-------- DATA SUPPLIED --------

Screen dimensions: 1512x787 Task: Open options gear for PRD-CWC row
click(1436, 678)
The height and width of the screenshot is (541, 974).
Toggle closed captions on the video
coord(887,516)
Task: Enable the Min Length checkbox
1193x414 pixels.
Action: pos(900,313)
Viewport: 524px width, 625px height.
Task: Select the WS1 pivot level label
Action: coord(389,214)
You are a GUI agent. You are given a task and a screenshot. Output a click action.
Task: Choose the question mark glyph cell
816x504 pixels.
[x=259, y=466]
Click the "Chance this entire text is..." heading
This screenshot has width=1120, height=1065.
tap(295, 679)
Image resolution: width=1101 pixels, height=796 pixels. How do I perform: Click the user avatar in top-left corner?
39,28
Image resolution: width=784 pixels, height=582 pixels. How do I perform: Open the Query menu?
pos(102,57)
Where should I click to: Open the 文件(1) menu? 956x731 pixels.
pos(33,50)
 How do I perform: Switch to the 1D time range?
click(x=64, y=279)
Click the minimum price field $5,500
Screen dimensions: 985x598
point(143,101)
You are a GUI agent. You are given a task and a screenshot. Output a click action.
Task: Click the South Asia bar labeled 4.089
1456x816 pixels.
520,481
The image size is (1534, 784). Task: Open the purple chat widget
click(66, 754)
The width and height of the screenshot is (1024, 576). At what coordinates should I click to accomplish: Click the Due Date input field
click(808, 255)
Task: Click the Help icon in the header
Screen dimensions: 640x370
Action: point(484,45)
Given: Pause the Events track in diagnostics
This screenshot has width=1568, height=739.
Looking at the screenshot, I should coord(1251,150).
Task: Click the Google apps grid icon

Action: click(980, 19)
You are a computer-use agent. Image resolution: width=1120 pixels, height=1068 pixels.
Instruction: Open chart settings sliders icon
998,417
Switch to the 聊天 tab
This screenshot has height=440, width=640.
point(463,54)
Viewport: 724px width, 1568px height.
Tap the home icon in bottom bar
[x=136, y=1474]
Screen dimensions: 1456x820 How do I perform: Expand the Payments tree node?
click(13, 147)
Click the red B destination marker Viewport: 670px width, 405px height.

--------

This exercise requires all the entries to be written out again exactly.

— RESPONSE —
Screen dimensions: 1512x787 Task: Open options gear for PRD-CWC row
click(1436, 678)
The height and width of the screenshot is (541, 974).
Toggle closed captions on the video
coord(887,516)
Task: Enable the Min Length checkbox
1193x414 pixels.
Action: pos(900,313)
Viewport: 524px width, 625px height.
Task: Select the WS1 pivot level label
Action: coord(389,214)
You are a GUI agent. You are given a task and a screenshot. Output a click action.
Task: Choose the question mark glyph cell
816x504 pixels.
[x=259, y=466]
Click the "Chance this entire text is..." heading
This screenshot has width=1120, height=1065.
tap(295, 679)
Image resolution: width=1101 pixels, height=796 pixels. How do I perform: Click the user avatar in top-left corner?
39,28
Image resolution: width=784 pixels, height=582 pixels. How do I perform: Open the Query menu?
pos(102,57)
Where should I click to: Open the 文件(1) menu? 956x731 pixels.
pos(33,50)
 How do I perform: Switch to the 1D time range?
click(x=64, y=279)
Click the minimum price field $5,500
Screen dimensions: 985x598
point(143,101)
You are a GUI agent. You are given a task and a screenshot. Output a click action.
Task: Click the South Asia bar labeled 4.089
1456x816 pixels.
520,481
The image size is (1534, 784). Task: Open the purple chat widget
click(66, 754)
The width and height of the screenshot is (1024, 576). At what coordinates should I click to accomplish: Click the Due Date input field
click(808, 255)
Task: Click the Help icon in the header
Screen dimensions: 640x370
Action: point(484,45)
Given: Pause the Events track in diagnostics
This screenshot has width=1568, height=739.
Looking at the screenshot, I should coord(1251,150).
Task: Click the Google apps grid icon

Action: click(980, 19)
You are a computer-use agent. Image resolution: width=1120 pixels, height=1068 pixels.
Instruction: Open chart settings sliders icon
998,417
Switch to the 聊天 tab
This screenshot has height=440, width=640.
point(463,54)
Viewport: 724px width, 1568px height.
Tap the home icon in bottom bar
[x=136, y=1474]
Screen dimensions: 1456x820 How do I perform: Expand the Payments tree node?
click(13, 147)
Click the red B destination marker Viewport: 670px width, 405px height.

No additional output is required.